## Set tasks
[1] Please list the functions that the IGT filing says Patrick Cavanaugh will direct.
[2] In one to three sentences, explain what the IGT filing says must happen before Patrick Cavanaugh's appointment takes effect.

┌─ Source extract

IGT 8K

 



 

 

UNITED STATES
SECURITIES AND EXCHANGE COMMISSION

Washington, D.C. 20549

______________

FORM 8-K

______________

CURRENT REPORT

Pursuant to Section 13 or 15(d) of the Securities Exchange Act of 1934

Date of Report (Date of earliest event reported):  December 23, 2008

______________

International Game Technology

(Exact name of registrant as specified in its charter)

______________


Nevada

001-10684

88-0173041

(State or other jurisdiction

(Commission

(I.R.S. Employer

of incorporation)

File Number)

Identification No.)

9295 Prototype Drive, Reno, Nevada 89521

(Address of principal executive offices) (Zip Code)

Registrant’s telephone number, including area code (775) 448-7777

not applicable

(Former name or former address, if changed since last report)

Check the appropriate box below if the Form 8-K filing is intended to simultaneously satisfy the filing obligation of the registrant under any of the following provisions (see General Instruction A.2. below):


 

 Written communications pursuant to Rule 425 under the Securities Act (17 CFR 230.425)

 

 

 

 Soliciting material pursuant to Rule 14a-12 under the Exchange Act (17 CFR 240.14a-12)

 

 

 

 Pre-commencement communications pursuant to Rule 14d-2(b) under the Exchange Act (17 CFR 240.14d-2(b))

 

 

 

 Pre-commencement communications pursuant to Rule 13e-4(c) under the Exchange Act (17 CFR 240.13e-4(c))


 

 





Item 5.02(b) (c)

Departure of Directors or Certain Officers; Election of Directors; Appointment of Certain Officers; Compensatory Arrangements of Certain Officers.

International Game Technology (IGT) announced that Patrick Cavanaugh, age 48, was appointed Executive Vice President, Chief Financial Officer, Principal Financial Officer, and Principal Accounting Officer on December 23, 2008.  The appointment will become effective upon the receipt of regulatory approvals from certain gaming authorities.  Mr. Cavanaugh will assume the duties of our interim Principal Financial Officer and Chief Accounting Officer, Daniel Siciliano, and be responsible for the direction of IGT’s investor relations, finance, accounting, treasury, and tax functions.

Mr. Cavanaugh previously served in IGT’s Corporate Finance and Investor Relations as vice president since 2007, executive director from 2005 to 2007, and director from 2004 to 2005.  From 2001 to 2004, he was the chief financial officer and treasurer of Acres Gaming, Inc., which was acquired by IGT in 2003.  Mr. Cavanaugh holds a Bachelor’s degree in business administration with emphasis in accounting from Montana State University and is a member of the American Institute of Certified Public Accountants and the Nevada Society of Certified Public Accountants.

└─
┌─ Entries

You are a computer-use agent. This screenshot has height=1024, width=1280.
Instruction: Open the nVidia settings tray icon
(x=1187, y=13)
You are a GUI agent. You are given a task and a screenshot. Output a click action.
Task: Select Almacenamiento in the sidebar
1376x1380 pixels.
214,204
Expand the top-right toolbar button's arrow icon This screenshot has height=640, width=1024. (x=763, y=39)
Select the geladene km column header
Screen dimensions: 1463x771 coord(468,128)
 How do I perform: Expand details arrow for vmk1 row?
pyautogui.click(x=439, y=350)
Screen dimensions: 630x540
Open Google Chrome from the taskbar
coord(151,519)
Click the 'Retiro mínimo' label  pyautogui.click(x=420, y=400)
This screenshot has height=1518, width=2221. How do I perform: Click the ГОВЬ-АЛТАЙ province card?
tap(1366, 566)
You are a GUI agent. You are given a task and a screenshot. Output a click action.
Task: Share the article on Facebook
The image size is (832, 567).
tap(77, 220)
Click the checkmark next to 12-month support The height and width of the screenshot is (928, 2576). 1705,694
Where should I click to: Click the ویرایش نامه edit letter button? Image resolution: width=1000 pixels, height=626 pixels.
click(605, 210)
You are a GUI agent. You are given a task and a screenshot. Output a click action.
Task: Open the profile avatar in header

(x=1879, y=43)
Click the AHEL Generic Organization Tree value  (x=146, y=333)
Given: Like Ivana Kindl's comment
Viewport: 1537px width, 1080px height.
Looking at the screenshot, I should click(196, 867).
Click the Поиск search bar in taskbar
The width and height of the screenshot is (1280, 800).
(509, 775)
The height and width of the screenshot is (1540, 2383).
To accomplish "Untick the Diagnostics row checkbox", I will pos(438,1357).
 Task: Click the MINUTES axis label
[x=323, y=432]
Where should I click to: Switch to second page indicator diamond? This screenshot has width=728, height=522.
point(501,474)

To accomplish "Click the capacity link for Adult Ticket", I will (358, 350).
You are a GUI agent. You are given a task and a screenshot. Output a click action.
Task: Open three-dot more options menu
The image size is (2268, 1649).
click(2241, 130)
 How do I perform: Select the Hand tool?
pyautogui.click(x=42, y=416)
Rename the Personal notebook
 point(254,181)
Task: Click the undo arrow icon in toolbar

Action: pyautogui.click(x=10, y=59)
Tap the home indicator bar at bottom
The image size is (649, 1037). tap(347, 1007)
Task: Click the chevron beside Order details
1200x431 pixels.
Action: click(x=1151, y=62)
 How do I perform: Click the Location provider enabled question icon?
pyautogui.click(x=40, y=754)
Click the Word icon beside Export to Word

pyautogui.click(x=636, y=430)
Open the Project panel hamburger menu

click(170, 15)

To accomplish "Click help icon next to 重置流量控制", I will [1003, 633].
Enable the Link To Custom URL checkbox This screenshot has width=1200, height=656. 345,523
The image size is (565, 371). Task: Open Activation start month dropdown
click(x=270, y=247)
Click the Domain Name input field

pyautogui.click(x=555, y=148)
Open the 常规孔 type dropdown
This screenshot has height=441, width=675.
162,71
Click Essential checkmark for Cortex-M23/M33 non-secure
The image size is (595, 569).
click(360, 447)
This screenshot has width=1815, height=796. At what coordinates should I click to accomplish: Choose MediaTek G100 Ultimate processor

└─

## Answers to each task
[1] Investor relations, finance, accounting, treasury, and tax.

[2] IGT must receive regulatory approvals from certain gaming authorities. The appointment was made on December 23, 2008, but it becomes effective only once those approvals arrive.